WHAT TO DO
This task calls for copying every line of the records that includes the word "click".

ENTRIES SUPPLIED
· · ·
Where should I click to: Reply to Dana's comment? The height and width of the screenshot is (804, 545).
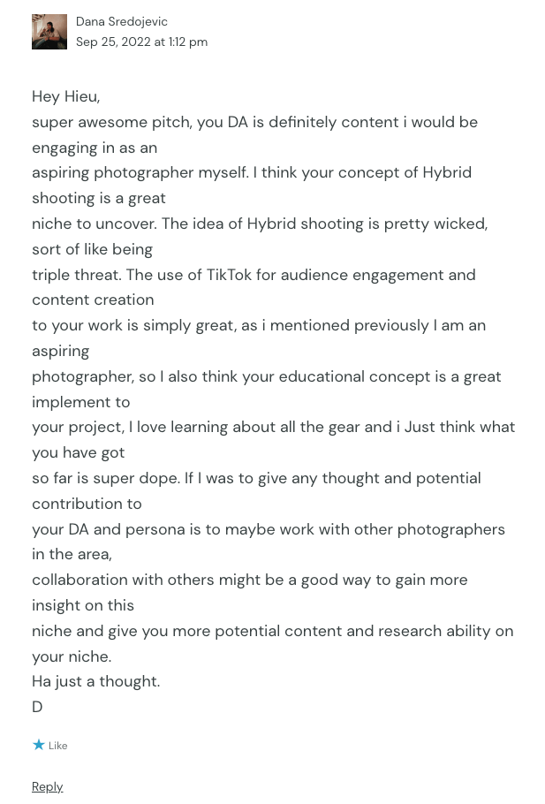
· · ·
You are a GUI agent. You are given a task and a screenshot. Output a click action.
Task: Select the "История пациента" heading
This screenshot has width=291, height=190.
· · ·
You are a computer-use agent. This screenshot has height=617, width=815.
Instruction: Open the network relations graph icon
· · ·
ANSWER SPACE
Where should I click to: Reply to Dana's comment? The height and width of the screenshot is (804, 545).
You are a GUI agent. You are given a task and a screenshot. Output a click action.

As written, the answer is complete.